To help relatives cope with their grief, more thought needs to be put into how personal belongings, such as mobile phones, wallets and items of clothing, are returned to the bereaved.
Lucy Payne, a Senior Lecturer from the Civil Emergency Management Centre at the University of Hertfordshire, is working on a project with the metropolitan police, coroner's offices and charities to try and improve the way personal property is returned to the bereaved.
As well as providing special containers, she is convinced that better communication between the authorities and relatives can help improve both the therapeutic and practical issues for the return of belongings.
"Simple everyday belongings can be of great emotional and personal value to the bereaved," said Lucy.
"Returning their loved one's possessions in a bin liner, or refusing to return them at all, can be psychologically harmful to the bereaved.
"Sometimes possessions have to be retained for evidence, but this is not always explained to relatives.
"On other occasions these belongings are retained because specks of blood or fuel are seen as a health and safety threat.
"Relatives should also always be consulted about whether items are cleaned and repaired before they are returned as that should be an individual's choice.
"If you launder an item of clothing before asking, you can never get it back to the original position."

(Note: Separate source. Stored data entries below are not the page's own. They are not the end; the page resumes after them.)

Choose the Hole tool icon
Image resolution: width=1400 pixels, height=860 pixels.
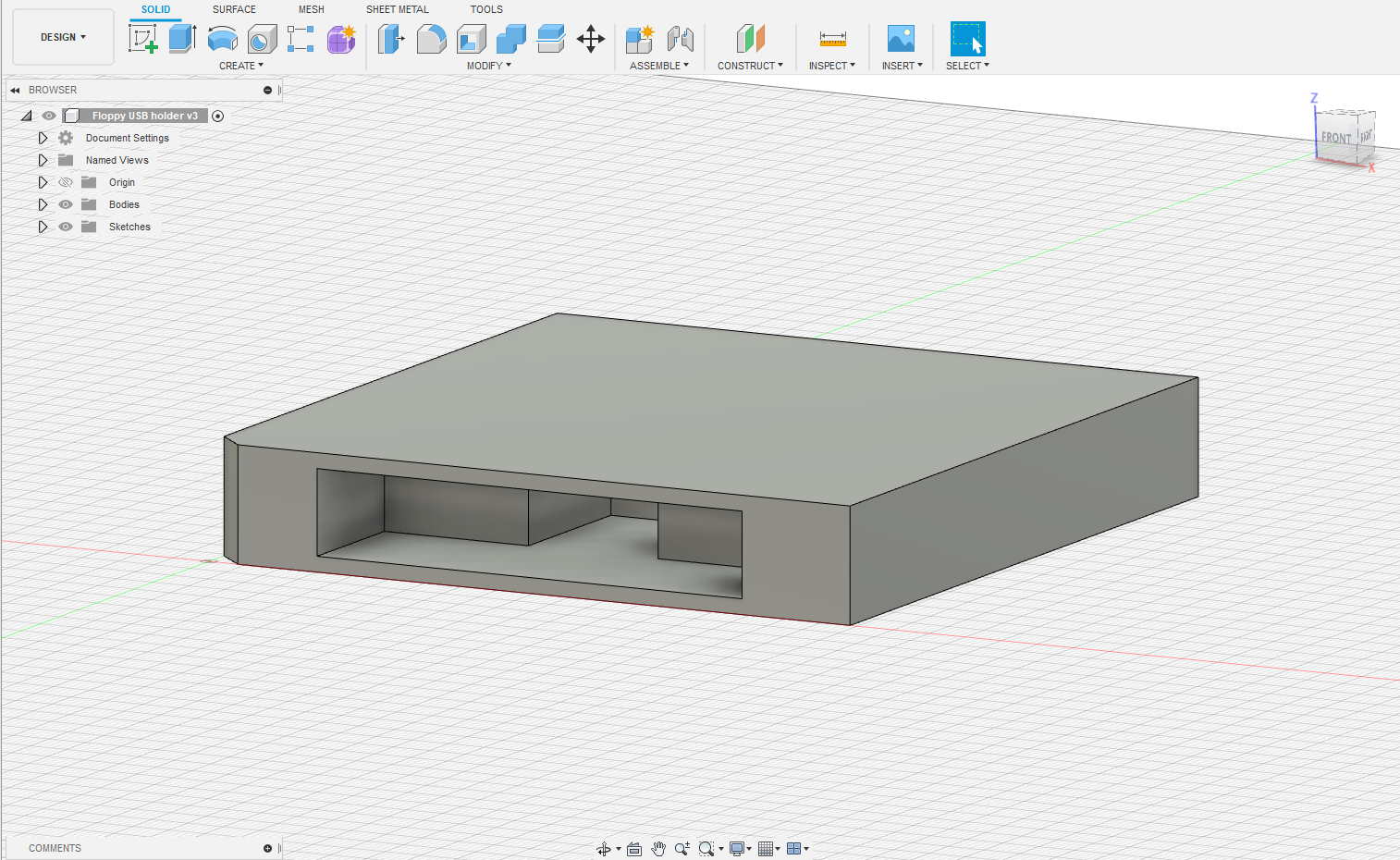pos(263,39)
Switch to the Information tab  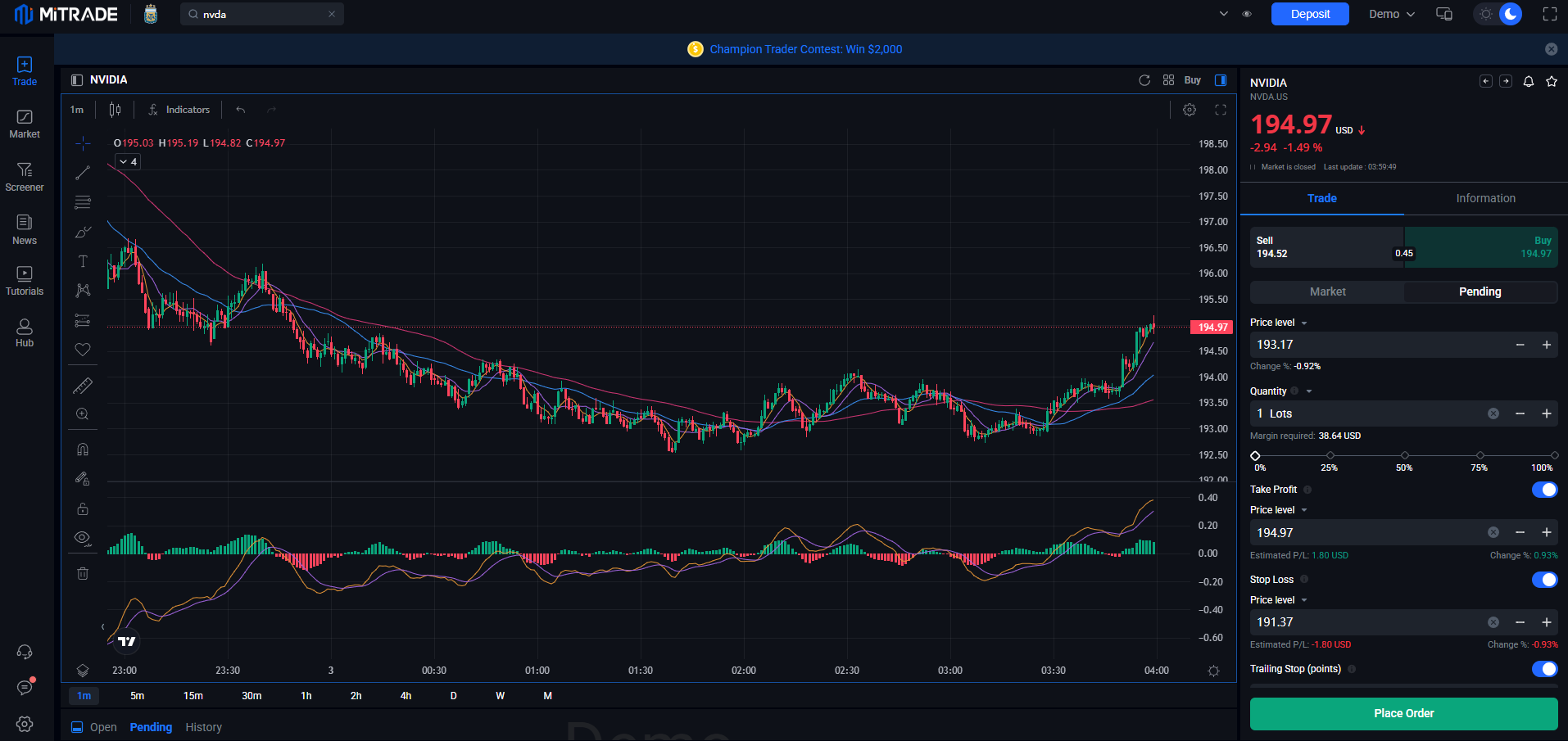[1486, 198]
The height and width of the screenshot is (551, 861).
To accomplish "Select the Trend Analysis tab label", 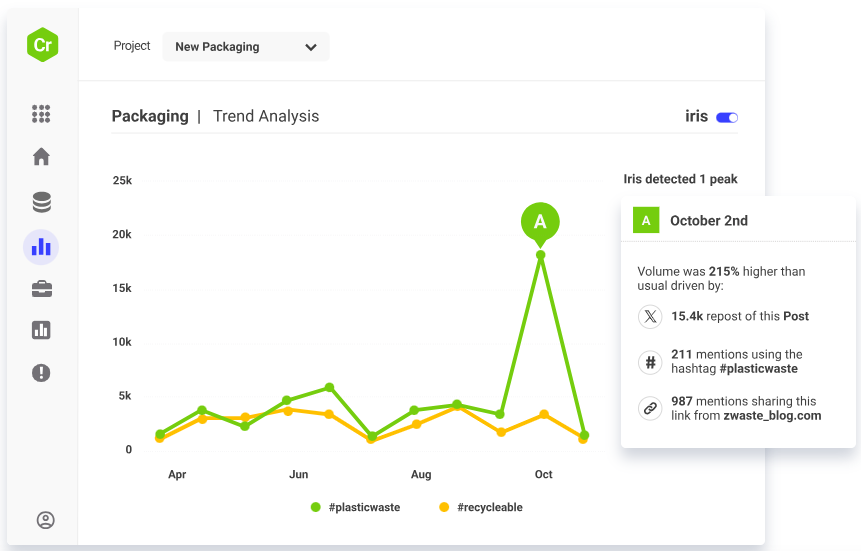I will click(x=266, y=116).
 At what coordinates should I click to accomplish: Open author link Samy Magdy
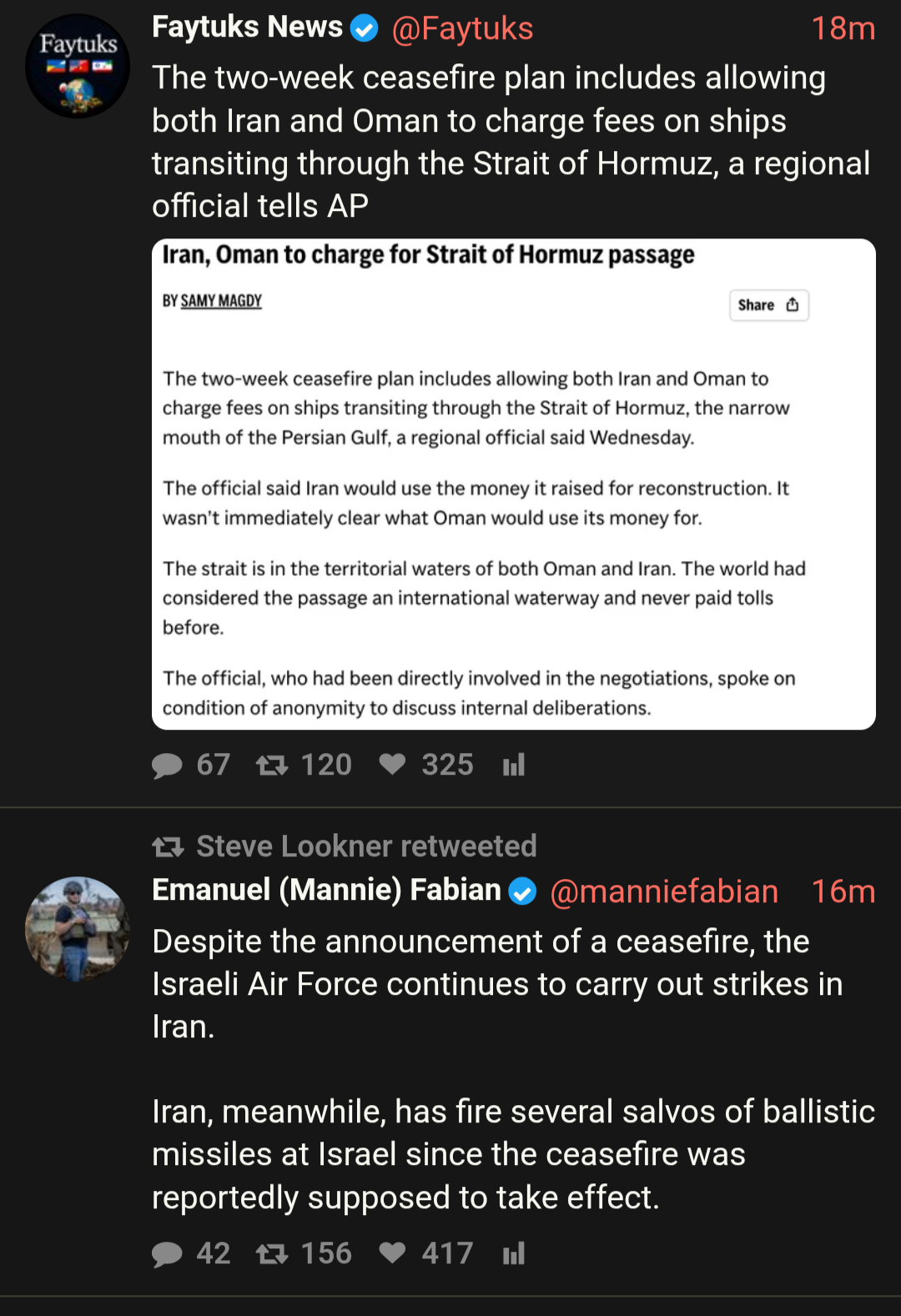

The project aims to provide best practice guidance for practitioners to help improve the way possessions are returned.
The eighth international conference on Death, dying & disposal is organised by the Centre for Death & Society and ICIA at the University of Bath and takes place from 12-15 September 2007. More than 200 academics and practitioners from around the world will gather to discuss the latest research on issues relating to the social aspects of death and dying.